第67話 一生のお願いと

「ねぇ、蓮。一体どうしたん?」

「どうしたん? ってなんのことだよ」

 4時限目が終わり、昼休みに入った矢先のこと。可憐が頬杖をつきながら蓮に話しかけてくる。


「なんか……うちの情報が正しければ蓮の評価が上がりに上がってるらしいからさ?」

「俺の評価が上がってるって……言葉通りの意味なのか?」


「そう。

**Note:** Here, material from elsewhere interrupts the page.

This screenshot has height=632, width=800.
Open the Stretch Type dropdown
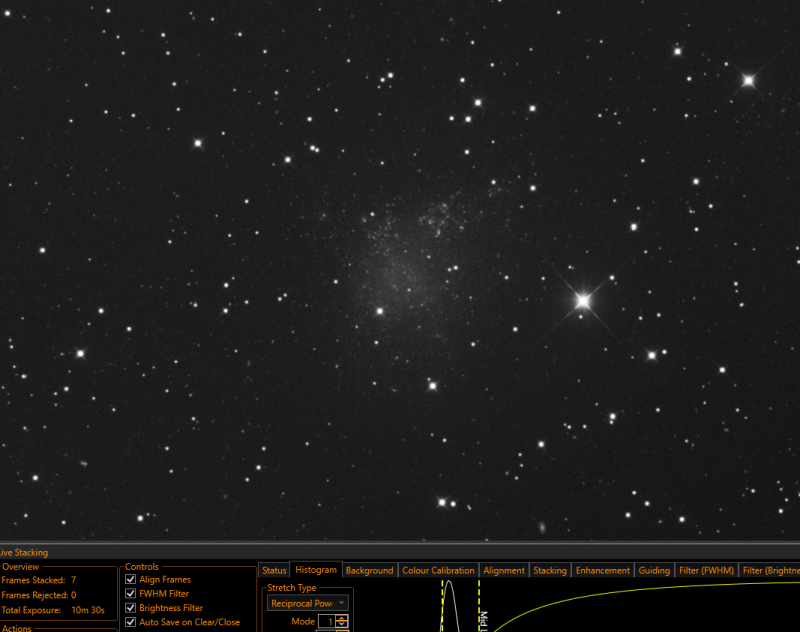tap(308, 603)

最近、愛想を良くしてるって聞くけど本当のこと?」

「意識はしてるようにしてる」

「なんで?」

「……教えない」


 可憐の疑問は最もなものである。

 ほとんど表情を変えることがなかった蓮が『愛想良く』を急に意識し始めたのだから。


「蓮のことだから二股を狙ってるとかはありえないと思うんだけど、どんな魂胆かってのは教えてくれても良いんじゃない? 幼馴染としては心配してることなのよ」

「心配してることって、愛想を良くすることがか?」


 なんのことだか……と、クエスチョンマークを頭上に浮かべる蓮に、可憐はため息を吐きながら説明する。

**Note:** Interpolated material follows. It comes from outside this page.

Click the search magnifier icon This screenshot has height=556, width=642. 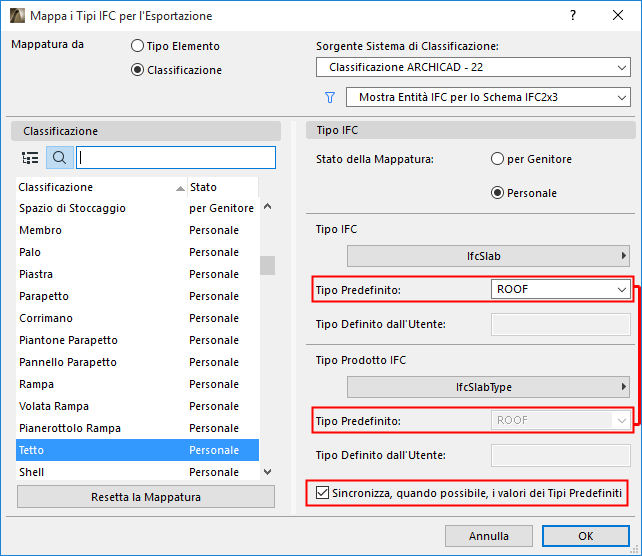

「あのねぇ、彼氏の評価が上がるってことは彼女にとって不安要素しかないのよ? 蓮が他の女の子に移るんじゃないかとか、別れを切り出すんじゃないかとか。……別れを切り出すってのは、彼女より好みの女の子が告白してきたってのが理由で」


 周りにクラスメイトがいるからだろう、可憐は蓮の彼女が真白だと特定されないように、『彼女』という呼び名に変えていた。


「えっと、可憐の言い分で分からない事があるんだが……」

「分からないこと? それってなにさ」

「評価が上がってるってのは、“印象が良くなっている”ってことだよな? 可憐の言い分だと、“俺のことを気になってくる女子が出来るかもしれない”と言ってるように聞こえるんだが」


「だから後者の方を言ってるのよ。印象が良くなるイコールその相手が気になってくるって事でしょ?」

「印象が良くなる=話しやすくなるとかだろ?」


 ここで両者に確かな食い違いが生じる。


「いやいや。それじゃあ、印象が良くなる=話しやすくなる=気になってくる。これで理解出来るよね?」

「意味が分からん。それだと可憐と俺はお互い気になってる相手ということになるぞ?」


「……確かに。って、それじゃあこれをどう説明すれば良いのよ!」

「いや、俺に言われても困るんだが」


 可憐の考えは、蓮が愛想を良くすることによって、蓮を好きになる女子が出てくるかもしれない。

 そして、蓮の考えは愛想を良くすることによって、話しかけやすくなる。である。


 どちらの考えも間違ってはいないわけで、だからこそ上手く伝えることが出来ないのだ。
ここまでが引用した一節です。